Tourtagebuch

Querschlag, Clausthal-Zellerfeld

23. Apr. 2006

von Tottovic

Abfahrt Hamburg 14 Uhr. Die Fahrt völlig ereignislos: Schlicht schlechte Industrie-Toasts, stilles Waser, keine Staus.
Ankunft Querschlag – man weiß es ja – Gründungsstätte der Monsters. Ein sehr kleiner, gemütlicher Laden ohne richtige Bühne, weshalb wir hier immer etwas abgespeckt spielen müssen. Das bedeutet: nur zwei Gitarren und sechs Monster wie Hühner auf der Stange. Aber auch sowas hat Flair.
Erik ist heut Mischer und wird im Verlaufe des Abends noch für ein absolutes Highlight sorgen, doch davon später.
Erst gibt’s Kaffee und Zigaretten und eine freudige Begrüßung mit Babsi, unserer Querschlag-Connection. Diese wiederum hat mütterlich für uns gesorgt und uns in einem altehrwürdigen Verbindungshaus untergebracht.
Besagtes ähnelt einerseits der Villa Kunterbunt, andererseits dem Psycho-Motel, ist aber einerseits nicht braun und andererseits nicht so gruselig.
Hier werden wir von Babsis Freund mit Tonnen hervorragender Spaghetti Carbonara und von Babsis Mutter mit leckeren Kirschen in Quark verköstigt, hm, super Sache, soweit.
Völlig übersatt wäre ein Schläfchen toll, aber nö, es ist kurz vor acht und wir müssen back to da club!
Gut gefüllt ist er, der Club!
Natürlich stimulieren wir uns rasch mittels Whiskey-Cola und um 21 Uhr geht’s dann ab:
Na ja, erst ganz schön gebremst, wir hören nicht so viel, wie’s geiler wär, beim zweiten Lied bemerkt dann Fred auch, woran es liegt: Von insgesamt zwei Boxen ist nur eine verstöppselt, das halbiert unsere Power eben. Fehler behoben, das Publikum honoriert’s und schaut allerdings – genau wie wir, schon zwei Lieder später äußerst verwirrt drein, als eine Stimme aus dem Nichts erschallt:
Erik ist’s, der uns alle davon via Mikrofon in Kenntnis setzt, daß ein Auto eine benötigte Einfahrt zuparkt und gleich noch das Kennzeichen durchgibt.

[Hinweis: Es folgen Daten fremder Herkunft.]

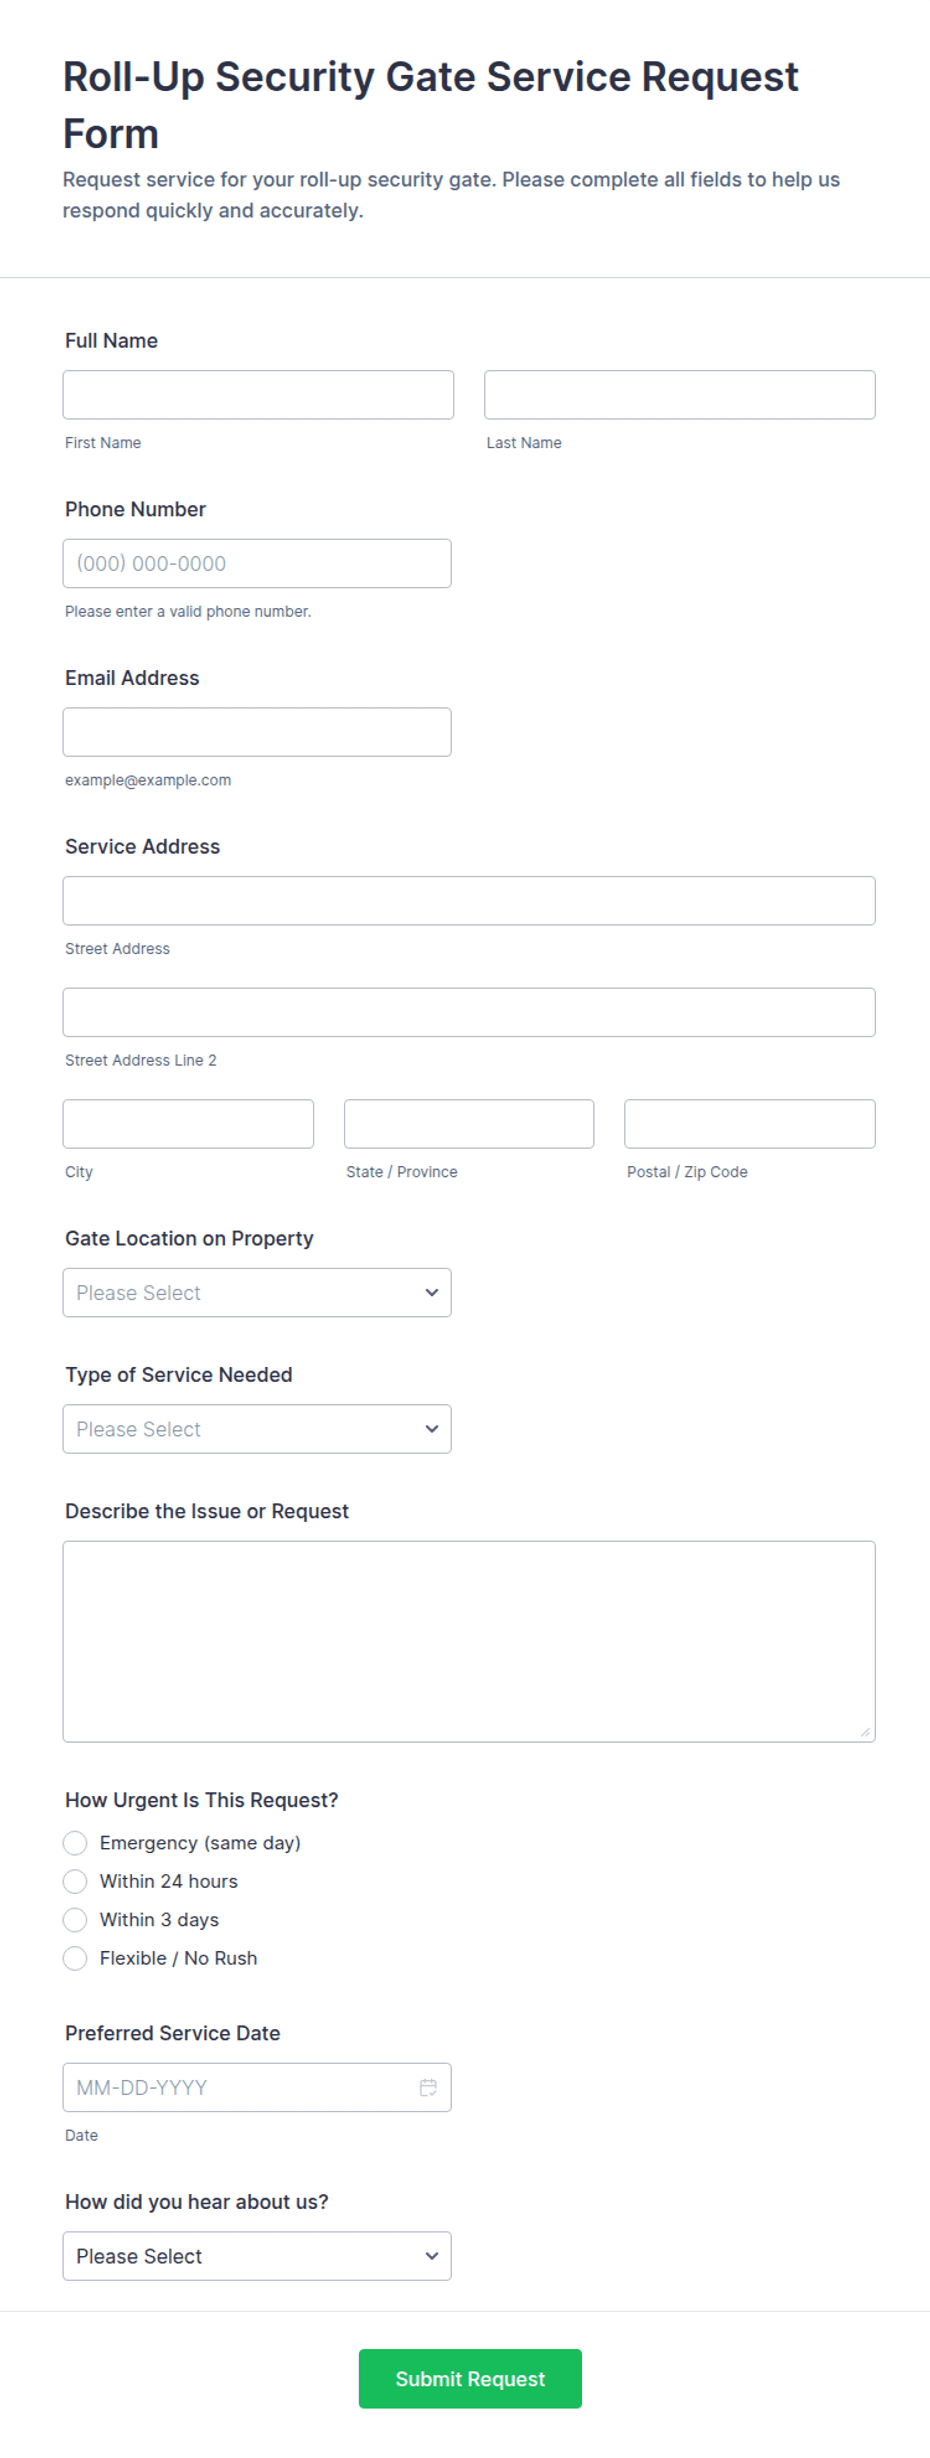The height and width of the screenshot is (2458, 930).
Task: Click the City input box
Action: click(x=188, y=1124)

Pensen mag es aufmerksam, und dirigiert kurzerhand einen Kennzeichen-Chor, den das Publikum äußerst bereitwillig lauthals mitgrölt. Bei soviel Volumen prägt sich wirklich jedem die Nummer ein, so daß Erik schnell bemerkt, daß es sich um sein Auto handelt. Aha.

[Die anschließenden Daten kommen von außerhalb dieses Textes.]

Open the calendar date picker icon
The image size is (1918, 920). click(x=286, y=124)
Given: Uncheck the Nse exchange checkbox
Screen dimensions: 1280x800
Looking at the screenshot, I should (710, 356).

Stimmung, Bier und Whiskey-Cola dominieren den Abend, schön eng auf der Bühne, das Gitarreweiterreichen wird zum Drahtseilakt. Zellerfeld, der von Clausthal verhaßte Nachbarort wird häufige Zielscheibe unseres Spotts, was zwar ungerecht aber toll in Songs integrierbar ist.
In der Pause Merchverkauf aus dem Bus heraus, echt Gangsta-Feeling.

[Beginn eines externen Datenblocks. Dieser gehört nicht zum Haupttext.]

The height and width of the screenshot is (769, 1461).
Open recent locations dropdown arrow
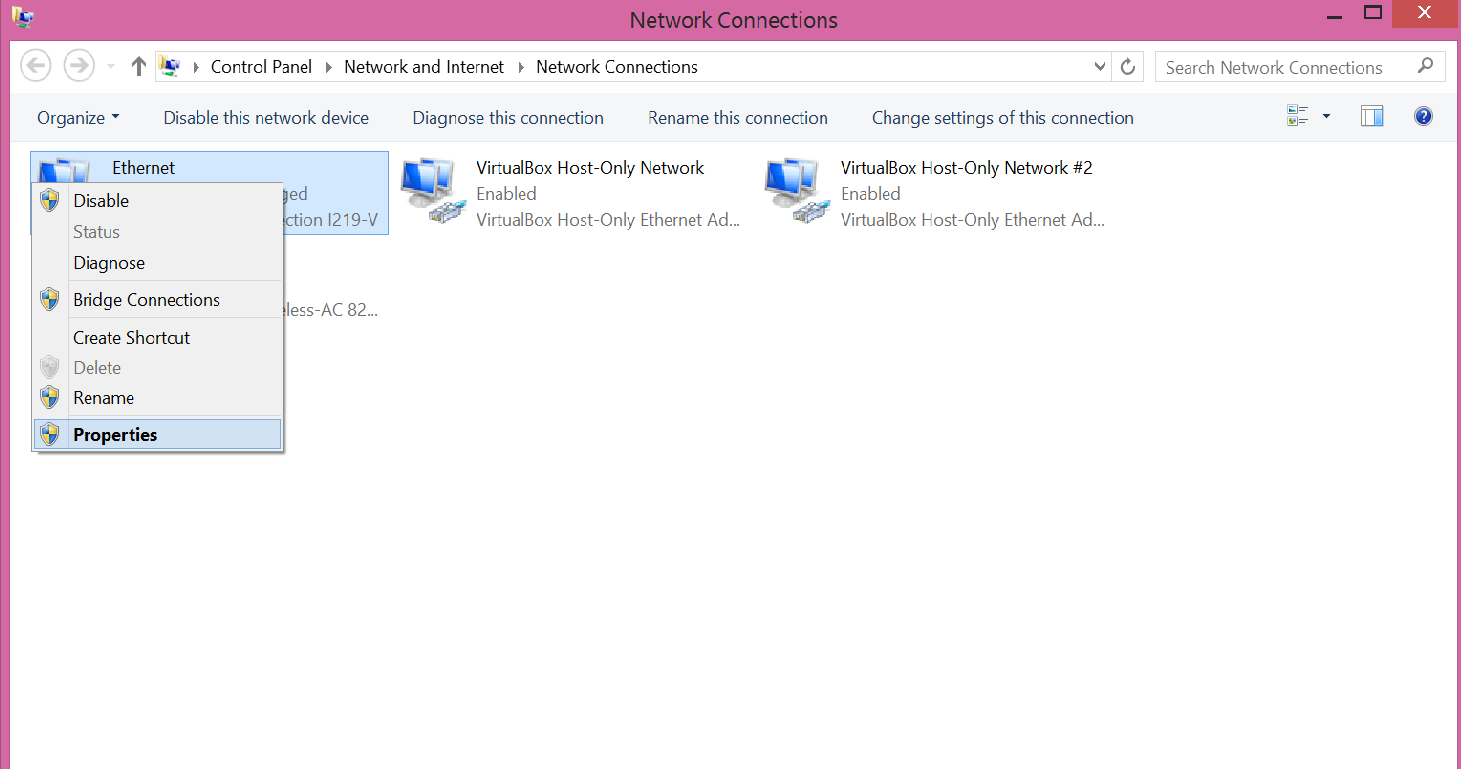point(110,67)
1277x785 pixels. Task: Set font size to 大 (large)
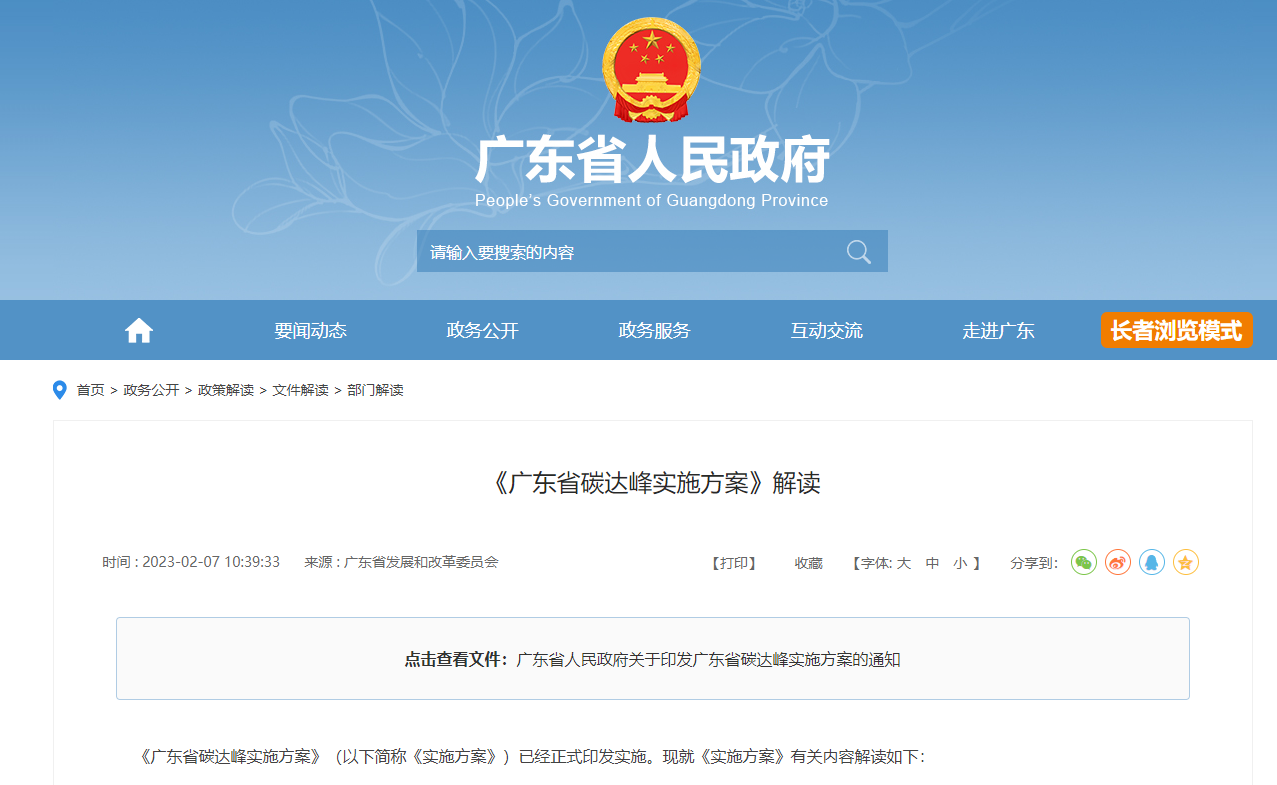coord(903,563)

Die zweite Hälfte wartet noch mit vielen Highlights auf, es gibt viele Zugaben und fertige, aber sehr zufriedene Monsters.
Aftershow: Während ich diverse – von der Querschlägercrew empfohlene – „Touch Down“-Cocktails genieße, drehen die Restmonster richtig gut ab: Plötzlich erschallen die Beatles aus den Boxen, Beatles und noch mehr Beatles. Everybody’s dancin’! Fred spielt zu „Yellowsubmarine“ seine Flöte und Labörnski trägt einen leeren Merchkarton als Hut und bläst inbrünstig seine Kazoo zu „Here comes the sun“. Ja, da geht tatsächlich die Sonne auf.
Dennoch: Irgendwann muß auch mal Schluß sein, back in da Verbindungshaus werden noch Monsterportionen Spaghetti Carbonara verdrückt und ein, zwei Gute Nacht-Biere geleert, bevor alle endmüde bis ultimo auf ihre Matrazen im hauseigenen Fechtraum fallen. Da kann uns nichts passieren, denn wir sind hier ja bewaffnet, und plötzlich wirkt das Psychomotel auch gar nicht mehr so gruselig: Wir sind ja schließlich Monster!